The bonds forged among people in rural places are often driven by how community members can relate to each other, and how they share something in common. However, rural schools can also create a fantastic environment for learning about other cultures in a real, one-on-one way.
Taylor Kilgore and Linda Hooper collaboratively run the renowned Paper Clips Project at Whitwell High School in rural Tennessee, which focuses on remembering and learning from the tragedy of the Holocaust. These two outstanding educators share how this project has not only been a classroom lesson for their students, but a medium for deeper understanding and connection between community members.
Lola Rubio Alberca - Spain
Rural schools around the world have more in common than one might expect, regardless of their latitude and longitude. In particular, teacher shortages continue to heavily impact rural communities, and several organizations have made the decision to act and find and retain exemplary talent for rural schools.

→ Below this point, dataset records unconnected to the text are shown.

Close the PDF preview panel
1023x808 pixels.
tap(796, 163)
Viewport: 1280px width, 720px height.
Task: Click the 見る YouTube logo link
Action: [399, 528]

In this episode, we spoke with Lola Rubio Alberca about her experiences in a rural-focused teaching program in Spain. She shares how her time as a rural primary teacher changed and refreshed her perspective on education.
We’d like to thank our partners at our Princess of Girona Foundation and the National Rural Education Association for collaborating with us on this episode. The I Am a Rural Teacher campaign is made possible by a grant from The Bill & Melinda Gates Foundation.
Barb McArthy and Suzy Tomm - Carmi, IL
Working in the public school system presents a unique set of challenges, especially in rural places, and certainly when it comes to special education. In this episode, we visited veteran educators Barbara (Barb) McArthy and Suzy Tomm on-site in their classrooms in Carmi, Illinois, to discuss how teaching in a rural place impacts their ability to meet the needs of their students.
Haley Salitros Lancaster - Vincennes, IN
Place-based projects inspire students to engage with their surroundings and assume leadership in their educational explorations. Haley Lancaster, a high school English teacher from Vincennes, Indiana, lives and breathes the history of her place. Hoping to motivate her students to become good stewards of the town, Haley applied for, and was awarded, the 2021 National Signature Project Award. Haley shares how this project exemplifies everything she loves about living and teaching in her rural hometown.
Netta Davis - Sarah, MS
The dedication of a teacher to their students is one of the enduring qualities of the profession. Aquenetta (Netta) Davis, an outstanding rural teacher in Mississippi, has traveled around the country, putting down roots in numerous states through her time in the military and later in education. Yet at each stop along the way, her belief that “all students can learn” has driven her work to educate and inspire everyone who enters her classroom. Netta spoke with us to share more about her story, and what drives her work to make education and achievement accessible to all.
Matt Jaeger - Bellevue, IA
Special thanks to Jason Neises, our Iowa Hub contact at Community Foundation of Greater Dubuque, for connecting us with Bellevue Schools, and to Tom Meyer, superintendent of Bellevue School District, for partnering with Rural Schools Collaborative on this story. Read more about Bellevue Schools and CFGD here.
When faced with adversity, rural schools often turn to innovation as a way of not just rising above their challenges, but of defining an even higher path forward. Our Iowa Hub partners at the Community Foundation of Greater Dubuque have often worked with inspired schools doing this kind of transformational work, such as the Bellevue School District in Bellevue, Iowa.
Wanting to see their work first-hand, the Rural Schools Collaborative team traveled to Bellevue and interviewed Matt Jaeger and his students. A high school social studies teacher and coach, Matt is the co-leader of the district’s innovative, student-led project-based learning site: Bellevue BIG. He shares in this episode how teachers eager to break the traditional mold find these student-led initiatives just as fulfilling and energizing for themselves as they do for students.
Thank you for listening to this episode of the I Am A Rural Teacher Podcast. We’d like to thank our partners at the National Rural Education Association and the Community Foundation of Greater Dubuque for collaborating with us on this episode. The I Am a Rural Teacher campaign is made possible by a grant from The Bill & Melinda Gates Foundation.
This is such a well-written and touching podcast. I loved the first two episodes so far. The rural corners of our country often get forgotten but there is a lot of value in listening to their wisdom on community care.
Love this podcast !
As a social worker in a rural area in the south I really appreciated this podcast. I learned so much!